Pero debía de estar hechizado. Cuando las hadas se despertaron y empezaron a hacer sus tareas, el labrador las miró con curiosidad. Y no pensó en separarse de ellas. Las hadas no sólo se ocupaban de las tareas domésticas, sino también de otras cosas bastante extrañas -el jornalero no había visto cosas semejantes en su vida-, pero, como se verá más adelante, tenía prohibido hablar de ellas.

Por la noche, alguien le tocó el codo. Se estremeció y, al volverse, vio a la misma mujer menuda, con vestido verde y medias rojas, que le había regañado un año antes mientras cavaba turba.
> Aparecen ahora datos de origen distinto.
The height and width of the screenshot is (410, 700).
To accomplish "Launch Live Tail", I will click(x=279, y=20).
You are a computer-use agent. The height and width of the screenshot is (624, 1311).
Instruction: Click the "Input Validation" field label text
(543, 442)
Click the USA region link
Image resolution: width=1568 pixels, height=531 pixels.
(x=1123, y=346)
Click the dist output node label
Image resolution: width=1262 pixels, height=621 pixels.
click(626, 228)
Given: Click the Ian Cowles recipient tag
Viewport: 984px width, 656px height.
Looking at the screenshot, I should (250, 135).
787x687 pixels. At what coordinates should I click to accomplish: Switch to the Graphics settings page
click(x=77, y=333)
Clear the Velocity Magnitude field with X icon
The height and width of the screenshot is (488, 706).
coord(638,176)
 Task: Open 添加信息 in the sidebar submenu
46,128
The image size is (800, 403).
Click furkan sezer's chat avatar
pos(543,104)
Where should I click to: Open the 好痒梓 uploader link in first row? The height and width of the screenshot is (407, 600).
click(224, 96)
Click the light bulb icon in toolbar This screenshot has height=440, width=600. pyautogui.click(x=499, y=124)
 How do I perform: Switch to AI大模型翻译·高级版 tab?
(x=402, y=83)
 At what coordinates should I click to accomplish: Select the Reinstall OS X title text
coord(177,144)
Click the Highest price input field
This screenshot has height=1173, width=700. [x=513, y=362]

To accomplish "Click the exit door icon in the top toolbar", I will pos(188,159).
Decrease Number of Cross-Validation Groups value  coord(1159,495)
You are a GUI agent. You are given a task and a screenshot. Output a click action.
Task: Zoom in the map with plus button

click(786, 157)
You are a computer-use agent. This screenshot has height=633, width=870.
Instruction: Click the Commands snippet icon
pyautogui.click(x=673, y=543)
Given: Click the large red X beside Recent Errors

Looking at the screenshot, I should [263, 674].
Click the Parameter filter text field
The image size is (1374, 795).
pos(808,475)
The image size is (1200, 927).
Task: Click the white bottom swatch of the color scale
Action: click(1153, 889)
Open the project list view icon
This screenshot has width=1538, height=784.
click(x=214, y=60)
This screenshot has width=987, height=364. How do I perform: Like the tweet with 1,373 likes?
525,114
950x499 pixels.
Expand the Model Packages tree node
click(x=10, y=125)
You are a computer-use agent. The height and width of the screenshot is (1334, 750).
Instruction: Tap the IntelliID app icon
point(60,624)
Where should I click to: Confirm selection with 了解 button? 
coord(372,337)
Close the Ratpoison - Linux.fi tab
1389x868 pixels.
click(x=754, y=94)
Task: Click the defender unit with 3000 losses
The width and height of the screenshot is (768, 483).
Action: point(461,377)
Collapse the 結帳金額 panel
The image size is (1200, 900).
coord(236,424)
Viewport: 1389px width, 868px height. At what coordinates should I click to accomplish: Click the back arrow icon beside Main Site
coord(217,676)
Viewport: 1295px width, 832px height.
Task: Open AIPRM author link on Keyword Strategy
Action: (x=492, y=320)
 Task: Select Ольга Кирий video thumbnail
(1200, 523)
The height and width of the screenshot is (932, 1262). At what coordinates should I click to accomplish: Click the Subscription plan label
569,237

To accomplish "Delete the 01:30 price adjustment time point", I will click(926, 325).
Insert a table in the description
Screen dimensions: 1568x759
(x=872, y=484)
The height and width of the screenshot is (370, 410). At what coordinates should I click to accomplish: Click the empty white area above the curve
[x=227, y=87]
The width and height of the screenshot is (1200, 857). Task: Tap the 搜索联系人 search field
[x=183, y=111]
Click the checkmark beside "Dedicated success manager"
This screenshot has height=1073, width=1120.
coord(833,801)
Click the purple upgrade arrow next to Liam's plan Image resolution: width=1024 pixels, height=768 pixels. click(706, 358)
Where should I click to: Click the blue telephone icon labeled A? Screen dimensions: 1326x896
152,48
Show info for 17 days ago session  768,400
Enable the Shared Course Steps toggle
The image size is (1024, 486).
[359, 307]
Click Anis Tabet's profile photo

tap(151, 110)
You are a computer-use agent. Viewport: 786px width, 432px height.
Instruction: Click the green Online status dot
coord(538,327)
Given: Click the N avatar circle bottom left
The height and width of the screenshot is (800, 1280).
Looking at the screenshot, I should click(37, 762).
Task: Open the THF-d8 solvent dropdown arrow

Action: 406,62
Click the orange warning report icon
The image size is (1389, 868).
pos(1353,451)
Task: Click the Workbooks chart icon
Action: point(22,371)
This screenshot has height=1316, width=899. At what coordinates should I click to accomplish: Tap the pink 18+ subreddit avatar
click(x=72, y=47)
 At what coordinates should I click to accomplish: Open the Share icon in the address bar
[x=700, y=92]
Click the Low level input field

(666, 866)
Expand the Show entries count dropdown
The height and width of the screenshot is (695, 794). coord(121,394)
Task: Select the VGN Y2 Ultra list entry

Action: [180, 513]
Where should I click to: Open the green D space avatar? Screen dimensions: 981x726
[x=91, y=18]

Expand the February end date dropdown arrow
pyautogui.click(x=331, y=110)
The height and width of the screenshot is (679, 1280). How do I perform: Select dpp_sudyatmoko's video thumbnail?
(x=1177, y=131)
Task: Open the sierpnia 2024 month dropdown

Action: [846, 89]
— El año pasado quitaste la turba del tejado de mi casa -le dijo-, pero la turba ha vuelto a crecer sobre él y lo ha cubierto de hierba. Así que puedes volver a casa. Has sido castigado por lo que has hecho. Pero ahora tu condena ha terminado, y ha sido larga. Pero antes debes jurar que no contarás a nadie lo que has visto.

El jornalero aceptó de buen grado y juró solemnemente guardar silencio. Entonces se abrió la puerta y el jefe salió de la roca al aire libre.

Su cántaro de leche estaba en la hierba, donde lo había puesto antes de dormirse. Parecía como si el granjero le hubiera dado aquel cántaro la noche anterior.

Pero cuando el labrador llegó a casa, descubrió que no había sido así. Su mujer le miraba como si fuera un fantasma, y sus hijos habían crecido y al parecer ni siquiera reconocían a su padre, mirándole como si fuera un extraño. Y no era para menos, pues se había separado de ellos cuando eran muy pequeños.

— ¿Dónde has estado todos estos largos, largos años? —  gritó la mujer del jornalero cuando recobró el sentido y creyó que era realmente su marido y no un fantasma. — ¿Cómo has tenido el valor de dejarnos a mí y a los niños?

Y entonces el jornalero dijo: “¿Cómo has tenido el valor de dejarnos a mí y a los niños?”

Y entonces se dio cuenta de todo: las veinticuatro horas que había pasado en la Roca de Merlín equivalían a siete años de vida entre los humanos.

Así de crueles lo habían castigado las “personitas“, las hadas.